Two of the three men who were found guilty of the 1965 assassination of Malcolm X are expected to have their convictions thrown out Thursday following a two-year reinvestigation, according to the Manhattan District Attorney’s Office.

Malcolm X Assassination

Malcolm X was killed while standing at a podium, moments away from giving a speech, inside the Audubon Ballroom in Harlem, N.Y.C.

Three men were convicted of the crime and sentenced to life in prison: Mujahid Abdul Halim, Muhammad Abdul Aziz and Khalil Islam. (Islam died in 2009 and Aziz and Halim were released on parole in 1985 and 2010, respectively.)

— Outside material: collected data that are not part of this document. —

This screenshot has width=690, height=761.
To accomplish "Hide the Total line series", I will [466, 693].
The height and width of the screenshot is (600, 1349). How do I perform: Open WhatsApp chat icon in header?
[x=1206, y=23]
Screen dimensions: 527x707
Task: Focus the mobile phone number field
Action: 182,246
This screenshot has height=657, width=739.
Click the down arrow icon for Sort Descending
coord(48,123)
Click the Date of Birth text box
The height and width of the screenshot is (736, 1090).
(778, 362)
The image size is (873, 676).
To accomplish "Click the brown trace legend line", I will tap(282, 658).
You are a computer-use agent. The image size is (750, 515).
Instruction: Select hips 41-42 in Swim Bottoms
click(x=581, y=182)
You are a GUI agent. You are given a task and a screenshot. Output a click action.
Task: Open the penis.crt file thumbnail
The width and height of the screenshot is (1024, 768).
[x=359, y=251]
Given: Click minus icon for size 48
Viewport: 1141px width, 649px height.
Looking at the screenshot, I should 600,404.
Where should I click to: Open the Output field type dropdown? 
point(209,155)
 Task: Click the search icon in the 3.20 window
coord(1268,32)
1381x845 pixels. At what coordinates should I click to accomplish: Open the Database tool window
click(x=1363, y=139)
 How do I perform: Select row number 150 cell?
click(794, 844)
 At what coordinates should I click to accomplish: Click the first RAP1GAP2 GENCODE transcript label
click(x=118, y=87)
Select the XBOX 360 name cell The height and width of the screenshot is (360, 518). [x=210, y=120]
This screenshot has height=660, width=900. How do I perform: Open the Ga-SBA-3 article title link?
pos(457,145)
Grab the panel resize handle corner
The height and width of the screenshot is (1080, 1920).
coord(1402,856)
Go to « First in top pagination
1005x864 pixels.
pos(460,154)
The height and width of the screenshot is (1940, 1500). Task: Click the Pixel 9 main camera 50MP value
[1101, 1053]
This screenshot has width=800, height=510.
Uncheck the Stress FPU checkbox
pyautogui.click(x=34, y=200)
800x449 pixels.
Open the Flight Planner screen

Aziz and Islam have always maintained their innocence, and Halim, who admitted to his role in the crime, backed up their claims in his 1966 trial, CNN reports. 

PEOPLE reports:

Wednesday, Manhattan District Attorney Cyrus Vance Jr. tweeted that his office would join Aziz and Islam’s attorneys, civil rights lawyer David Shanies and the Innocence Project, on Thursday in asking a judge to clear their convictions.

The reinvestigation found that the FBI and New York Police Department withheld key evidence that would likely have led to the two men’s acquittal, The New York Times reports.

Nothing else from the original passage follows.